What is certain? Landlords are feeling the pinch as tenants pump the brakes on renewals, more businesses hold off on expansion plans, and prospective tenants stall on inking new deals. This may prove an opportune time for struggling tenants to renegotiate lease terms in their favor. If you choose to re-negotiate your lease, first and foremost, become familiar with the terms of the lease, know how much time is remaining, and know what your renewal options are, if any. Additionally, be aware of security deposit amounts, operating covenants, force majeure clauses, and insurance requirements. Landlords may be willing to work with tenants creatively to prevent a glut of empty space and lost revenue. Key things to understand prior to approaching your landlord to renegotiate include:

Rent. How is your monthly rent structured? Do you have a straight “gross” lease or are additional charges added to the base rental amount? Negotiating the “extras’, if any, may be a tactic to lower the cost of your lease.

Default. What does lease default mean? What are the landlord’s remedies if you must default? How much time do you have before a lockout?

Personal Guaranty. Are you or someone else personally liable for the lease? Is the lease structured in your name as an individual(s) or your business?

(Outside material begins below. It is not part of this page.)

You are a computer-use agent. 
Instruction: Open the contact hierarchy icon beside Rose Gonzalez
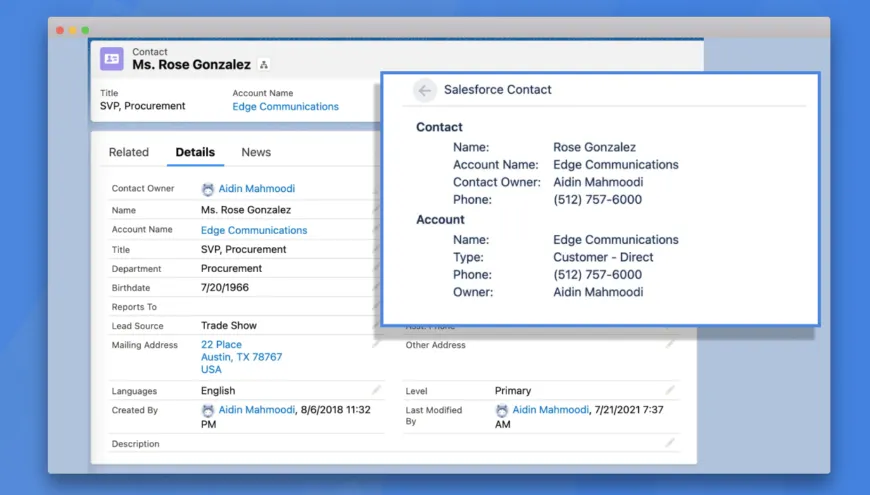(264, 65)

Negotiating with a Landlord. Before you start negotiations, make sure you have your current lease including all extensions and amendments. Review the lease and make sure you fully understand your obligations – both financial and otherwise – and the landlord’s obligations to you. Negotiation requires an understanding of both parties’ rights and obligations under the document. You need to fully understand the document to craft an effective deal for your business.

Do not wait to approach the landlord when you are behind! A successful renegotiation begins with a proactive approach while you are current on lease terms, if possible. Types of relief that may be available include rent or fee reductions, or rent deferral. A tenant may also offer to extend the lease and include rent escalations within the upcoming term. The extension gives the tenant the ability to spread the deficiency over several months.

Be open, honest, and straightforward about your financial situation and what you can afford. While working toward a compromise, be aware that the landlord also has financial obligations to meet.

Understand that you may need to make sacrifices that could include extending the term of the lease, providing a guarantor, or increasing rent payments in the future. Most importantly, whatever your solution, get it in writing. At the initial meeting, formulate a summary of the changes to the lease. Your attorney (or your landlord’s attorney) can then draft an amendment or restatement of the lease for you and the landlord. If the landlord prepared the amendment or restatement, please have your attorney review. Remember, whatever the outcome, your agreement MUST be in writing and be signed by both parties.